The clue with Direct Cylinders is in the name. The water inside that cylinder has a heating element or more usually two, called Immersion Heaters, think of these immersions as the metal element inside your kettle. Electricity is used to heat up the immersion element, which is submerged DIRECTLY into the water inside the tank, heating it to the required temperature. You can see on the cutaway the white heads of two immersion elements. The bottom is usually what people describe as using Economy 7, cheap off peak electricity to heat the entire cylinder from the bottom up. The second element located in the middle of the cylinder is the “Boost” option, allowing the user the ability to heat only a small part of the cylinder for a quicker boost of hot water when required.
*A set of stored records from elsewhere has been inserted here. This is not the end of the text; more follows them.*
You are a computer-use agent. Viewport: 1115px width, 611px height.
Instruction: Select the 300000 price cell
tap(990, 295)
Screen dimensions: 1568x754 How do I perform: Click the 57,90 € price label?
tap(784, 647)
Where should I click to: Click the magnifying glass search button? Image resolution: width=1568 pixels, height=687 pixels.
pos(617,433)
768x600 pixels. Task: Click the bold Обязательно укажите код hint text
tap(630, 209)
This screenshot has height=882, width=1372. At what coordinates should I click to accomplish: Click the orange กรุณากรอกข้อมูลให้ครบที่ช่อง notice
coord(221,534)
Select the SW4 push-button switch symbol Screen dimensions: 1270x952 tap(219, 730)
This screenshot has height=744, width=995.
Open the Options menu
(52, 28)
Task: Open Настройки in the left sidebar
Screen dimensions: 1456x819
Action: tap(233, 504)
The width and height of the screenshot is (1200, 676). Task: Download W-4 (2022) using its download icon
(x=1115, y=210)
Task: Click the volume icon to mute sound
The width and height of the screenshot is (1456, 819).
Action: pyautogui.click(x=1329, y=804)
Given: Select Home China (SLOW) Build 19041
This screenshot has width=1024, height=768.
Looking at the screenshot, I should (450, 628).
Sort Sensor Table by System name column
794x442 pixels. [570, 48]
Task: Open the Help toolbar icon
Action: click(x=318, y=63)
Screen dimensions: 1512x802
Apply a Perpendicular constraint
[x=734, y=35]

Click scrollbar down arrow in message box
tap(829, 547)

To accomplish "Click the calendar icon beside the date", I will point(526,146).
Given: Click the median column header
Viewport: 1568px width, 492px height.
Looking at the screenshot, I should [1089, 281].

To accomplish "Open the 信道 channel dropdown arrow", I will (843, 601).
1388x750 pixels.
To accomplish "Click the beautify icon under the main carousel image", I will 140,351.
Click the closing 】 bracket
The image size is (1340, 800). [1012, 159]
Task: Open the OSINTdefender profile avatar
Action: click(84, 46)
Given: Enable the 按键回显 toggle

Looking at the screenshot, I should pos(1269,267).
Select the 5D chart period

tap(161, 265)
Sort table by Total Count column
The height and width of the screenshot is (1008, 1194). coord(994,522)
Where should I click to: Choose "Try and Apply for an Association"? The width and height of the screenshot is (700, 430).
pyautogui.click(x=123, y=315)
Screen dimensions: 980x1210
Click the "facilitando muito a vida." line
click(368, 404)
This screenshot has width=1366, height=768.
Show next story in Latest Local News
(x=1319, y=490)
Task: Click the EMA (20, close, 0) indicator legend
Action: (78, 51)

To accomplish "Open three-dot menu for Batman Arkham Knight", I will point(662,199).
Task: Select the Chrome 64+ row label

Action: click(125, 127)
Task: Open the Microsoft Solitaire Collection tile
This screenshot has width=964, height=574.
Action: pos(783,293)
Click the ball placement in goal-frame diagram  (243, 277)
In contrast to direct, Indirect cylinders use an external heat source, almost always a gas boiler, to heat water. This hot water is then piped into a metal coil sat submerged inside the cylinder. The heat from the boiler water transfers via the coil to heat the cylinders water without the two ever meeting. This allows water travelling through your boiler and radiators (usually a dirty brown colour if not treated properly) to remain separate from water in the cylinder which will come out of your taps.
The cut away on the left shows the metal coil sat inside the cylinder, it’s this coil that contains the hot water from your boiler, acting as a radiator to heat the separate cylinder water. You may have also noticed the white emersion heater showing on the bottom right of the cylinder in the picture. These are included in an Indirect Cylinder (even though they are a form of direct heating) in case of emergency boiler break downs or if you have solar PV on your property, allowing you to use free electricity to heat your cylinder instead of the gas boiler.